My heart is with ALL the people, as you know, who are sitting in the dark and waiting for the dawn.
Holding Hands in the Dark — with you and Nepal,
P.S. Medical Teams International is one of only 5 U.S.-based organizations vetted by the World Health Organization and the United Nations to send foreign medical teams to Nepal to respond to this disaster. You can learn more about the Medical Teams International Nepal Earthquake response here.
7 responses to “Nepal”
Good to hear of Medical Teams International contributing strongly to the ongoing crisis.
As a new reader, the depths of your amazing just keeps surprising me. Go! Do good things!
We might miss you but I don’t think any of us would keep you to your reLenten promise. Go do some other very, very important stuff.
I am so proud of you and your work with the Medical Teams International. It seems the busiest people are the ones we can ask to do a job…and get it done. Thank you
Thank you for your good work for Nepal! I’ve been to Nepal several times and I have friends there (who are OK thankfully). It is such a beautiful country with wonderful people. It’s terrible to see the devastation.

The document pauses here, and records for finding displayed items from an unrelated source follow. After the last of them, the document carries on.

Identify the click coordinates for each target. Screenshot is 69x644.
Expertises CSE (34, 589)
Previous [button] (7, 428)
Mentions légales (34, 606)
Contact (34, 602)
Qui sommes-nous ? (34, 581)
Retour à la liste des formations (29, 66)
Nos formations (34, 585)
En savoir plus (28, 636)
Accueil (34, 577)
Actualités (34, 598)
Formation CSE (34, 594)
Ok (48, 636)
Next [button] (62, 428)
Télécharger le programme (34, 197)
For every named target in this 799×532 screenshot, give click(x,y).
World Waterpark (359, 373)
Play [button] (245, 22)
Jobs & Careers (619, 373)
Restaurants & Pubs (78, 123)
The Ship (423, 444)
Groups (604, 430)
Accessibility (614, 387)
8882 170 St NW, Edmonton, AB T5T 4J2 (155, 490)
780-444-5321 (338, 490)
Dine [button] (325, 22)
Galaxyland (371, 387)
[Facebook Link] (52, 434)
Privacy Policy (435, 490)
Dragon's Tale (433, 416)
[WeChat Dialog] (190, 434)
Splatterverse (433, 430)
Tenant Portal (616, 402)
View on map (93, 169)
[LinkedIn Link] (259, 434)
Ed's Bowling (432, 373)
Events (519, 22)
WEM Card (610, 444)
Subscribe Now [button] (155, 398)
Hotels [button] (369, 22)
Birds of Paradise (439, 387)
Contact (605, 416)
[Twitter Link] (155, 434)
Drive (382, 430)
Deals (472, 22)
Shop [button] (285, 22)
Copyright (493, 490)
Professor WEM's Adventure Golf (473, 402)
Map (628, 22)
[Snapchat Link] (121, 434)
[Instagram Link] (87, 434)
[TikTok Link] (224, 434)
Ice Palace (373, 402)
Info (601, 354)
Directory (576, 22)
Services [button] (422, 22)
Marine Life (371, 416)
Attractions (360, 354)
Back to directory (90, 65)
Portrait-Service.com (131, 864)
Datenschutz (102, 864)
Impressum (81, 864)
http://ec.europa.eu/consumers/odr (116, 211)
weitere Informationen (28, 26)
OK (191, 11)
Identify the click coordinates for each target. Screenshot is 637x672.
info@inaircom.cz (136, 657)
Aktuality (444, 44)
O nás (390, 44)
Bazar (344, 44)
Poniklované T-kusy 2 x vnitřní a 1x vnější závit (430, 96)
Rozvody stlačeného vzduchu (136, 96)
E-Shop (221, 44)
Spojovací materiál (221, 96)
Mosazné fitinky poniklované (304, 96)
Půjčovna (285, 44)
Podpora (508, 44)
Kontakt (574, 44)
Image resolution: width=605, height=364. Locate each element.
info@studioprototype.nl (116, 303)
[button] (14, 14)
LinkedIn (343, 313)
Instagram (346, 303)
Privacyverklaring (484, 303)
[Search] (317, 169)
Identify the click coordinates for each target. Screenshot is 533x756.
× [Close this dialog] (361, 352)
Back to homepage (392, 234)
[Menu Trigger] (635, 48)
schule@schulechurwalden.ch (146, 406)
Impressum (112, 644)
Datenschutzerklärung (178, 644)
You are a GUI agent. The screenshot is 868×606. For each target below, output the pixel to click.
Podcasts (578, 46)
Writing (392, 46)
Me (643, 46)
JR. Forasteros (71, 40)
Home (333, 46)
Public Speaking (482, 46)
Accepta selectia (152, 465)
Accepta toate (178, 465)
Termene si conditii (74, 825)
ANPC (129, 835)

Praying strength for you, the aid workers, the people of Nepal, and all who love them.
I was just explaining corpse-seeking elephants to my five-year-old today because of the earthquake.
Do you know about this? Asian elephants can sense human bodies in rubble and wreckage (scientists aren’t sure how, possibly scent), and will stop stock still and do the same “mourning dance” of swaying side-to-side that they do when a member of their herd dies. They even “cry” by releasing fluid from glands in their temples.
It’s amazing how people can pull together, even at great personal cost. It’s amazing how tragedy cuts through all the BS and reminds us that we’re all human, all fragile. Even strangers. Even telemarketers. Even our annoying neighbor with the 4 decaying cars in their front yard.
And it’s amazing that an elephant is too wise to draw distinction between the deaths of family members and the deaths of animals from a completely different branch of the phylogenetic tree.
Find some peace and joy for yourself this week, you deserve it. And keep up the good work, mama! Jesus would be proud.